» **READING PASSAGE**
Background information
- Origin: Kampala, Uganda
- Genres: World Music; Jazz;
- Years active: 2009–present
- Members: Manana F. Birabi Paul Owembabazi Alison Nadunga
- Past members: Joanita Katushabe Gloria Akugizibwe Muhwezi Ariho Allowo Elaine Obbo Ahuura Andrew Gerald Mbuya David Mugumya
- Website: milege.org/milege-band//

= Milégé =

Ugandan world music band

Milege Afrojazz Band, commonly known as Milege, is a world music band from Uganda, made up of young talented musicians from Uganda whose enthusiasm is derived from the diverse cultural music traditions of the different tribes of Uganda into which they fuse contemporary elements to express the likeness of Uganda's people in a more current context. As of 2015 Milege's members are; guitarist Manana F. Birabi, vocalist Joanita Katushabe, lead vocalist Gloria Akugizibwe, bassist Paul Owembabazi and violinist Alison Nadunga as a seasoned member.

The band was popularized by their unique signature song Nankasa Zi Wuna and the Milege World Music Festival. The band has also shared stages with some of the biggest names in African music history including Zimbabwean Oliver "Tuku" Mtukudzi, Maurice Kirya from Uganda, Mame N’Diack from Senegal and Uganda's oldest band, Afrigo Band.

On August 12, 2017, Milege won their very first award at Young Achievers Award in a tight race beating The Triplets Ghetto Kids, Eddy Kenzo, Sheebah Karungi and Geosteady in the Creative Arts (Music) category.

» **DATASET CONTENT**
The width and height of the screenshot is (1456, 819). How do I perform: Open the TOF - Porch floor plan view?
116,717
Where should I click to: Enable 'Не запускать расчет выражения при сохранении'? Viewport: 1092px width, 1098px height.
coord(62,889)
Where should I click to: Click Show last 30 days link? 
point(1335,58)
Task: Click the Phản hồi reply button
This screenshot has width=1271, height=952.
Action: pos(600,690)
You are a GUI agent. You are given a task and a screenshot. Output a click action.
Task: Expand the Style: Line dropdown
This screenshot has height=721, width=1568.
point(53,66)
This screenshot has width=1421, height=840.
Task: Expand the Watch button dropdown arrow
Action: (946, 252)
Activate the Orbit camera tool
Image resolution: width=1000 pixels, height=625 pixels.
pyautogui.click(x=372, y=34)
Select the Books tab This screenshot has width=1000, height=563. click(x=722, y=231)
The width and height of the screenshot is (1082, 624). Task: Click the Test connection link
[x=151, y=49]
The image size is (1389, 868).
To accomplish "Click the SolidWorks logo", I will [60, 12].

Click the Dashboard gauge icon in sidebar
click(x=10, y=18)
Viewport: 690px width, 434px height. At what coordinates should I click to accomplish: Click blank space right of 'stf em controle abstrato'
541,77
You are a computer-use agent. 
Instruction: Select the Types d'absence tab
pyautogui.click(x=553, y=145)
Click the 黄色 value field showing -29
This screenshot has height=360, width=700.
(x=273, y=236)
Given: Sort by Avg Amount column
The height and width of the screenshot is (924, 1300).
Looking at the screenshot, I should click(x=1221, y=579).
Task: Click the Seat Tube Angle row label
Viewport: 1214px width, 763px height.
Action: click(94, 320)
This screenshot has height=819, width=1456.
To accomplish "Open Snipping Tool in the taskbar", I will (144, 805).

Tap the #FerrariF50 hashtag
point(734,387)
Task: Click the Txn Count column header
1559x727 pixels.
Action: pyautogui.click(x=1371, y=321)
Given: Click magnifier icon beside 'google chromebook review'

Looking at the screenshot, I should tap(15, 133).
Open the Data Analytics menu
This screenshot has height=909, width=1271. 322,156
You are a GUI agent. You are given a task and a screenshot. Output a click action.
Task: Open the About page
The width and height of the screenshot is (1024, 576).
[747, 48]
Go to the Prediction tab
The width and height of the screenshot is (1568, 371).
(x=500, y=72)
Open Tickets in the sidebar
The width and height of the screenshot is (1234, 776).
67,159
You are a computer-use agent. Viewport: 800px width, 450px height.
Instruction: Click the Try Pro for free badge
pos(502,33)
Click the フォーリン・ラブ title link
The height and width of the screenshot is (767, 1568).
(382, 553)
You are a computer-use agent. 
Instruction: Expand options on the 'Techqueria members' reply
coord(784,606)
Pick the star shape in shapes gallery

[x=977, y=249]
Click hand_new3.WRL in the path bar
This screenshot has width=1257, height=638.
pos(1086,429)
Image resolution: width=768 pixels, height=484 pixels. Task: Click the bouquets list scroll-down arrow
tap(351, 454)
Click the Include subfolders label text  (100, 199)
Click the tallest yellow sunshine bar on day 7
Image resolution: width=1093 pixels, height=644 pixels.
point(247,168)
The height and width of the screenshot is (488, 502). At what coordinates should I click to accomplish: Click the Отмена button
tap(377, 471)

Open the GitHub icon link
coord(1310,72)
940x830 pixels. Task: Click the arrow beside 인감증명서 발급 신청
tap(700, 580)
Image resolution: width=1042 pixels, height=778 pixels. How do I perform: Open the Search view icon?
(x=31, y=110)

» **YOUR TASKS**
1. Answer these questions from the Milege article:
(a) In which city did the band originate?
(b) Which signature song helped popularize the band?
(c) In which category did the band win at the Young Achievers Award?
2. Please carry the Milege article on from its final sentence.
The records have no connection to the Milege article.

» **ANSWERS IN ORDER**
1.
(a) Kampala, Uganda
(b) Nankasa Zi Wuna
(c) Creative Arts (Music)

2.
==History==
Milege started in 2009 playing folk traditional Ugandan music using both modern and traditional music instruments. The guitar, the ankle rattles and the traditional drums made the first sounds of the band. The band later managed to acquire more music equipment that enabled it to keep running.
Milege derives its name from a milégé, a Jopadhola word meaning ankle rattle whose sound symbolizes the coming of the chief or king.

Milege started exploring the beauty of different ethnicities in Uganda by doing music from different regions of the country. They have made music in Luganda, Runyankore, Luo, Karamajong, Lusoga, Lugisu, Kinyarwanda and English. This helped them to achieve one of their goals which was to promote national unity.

According to Manana F. Birabi, the founding member of Milege, Milege was started up to spearhead the creation of World Class Music rooted in Uganda's cultural heritage

In 2010 Milege Partnered with Uganda Heritage Roots during their Repainting Uganda Tour to head hunt the best original traditional musicians in Uganda. This was aimed at promoting talent and Ugandan culture.
Milege also started up a nonprofit project, Repainting Uganda (described below on this page), which is geared towards promotion of heritage arts. The project headed by Alison Nadunga has fed a number of street children and beggars through mosaic art. Repainting Uganda brings music with fashion, design, art, language, poetry etc.

In 2013 Milege started organizing their own festivals which saw their first ever festival, Repainting Uganda – World Music Festival 2013 sprout at the Lake Victoria Serena Resort. The second festival, Milege World Music Festival 2014 “Repainting Uganda” was held at the Botanical Gardens in Entebbe which became the new home of all the future annual World Music Festivals organized every November.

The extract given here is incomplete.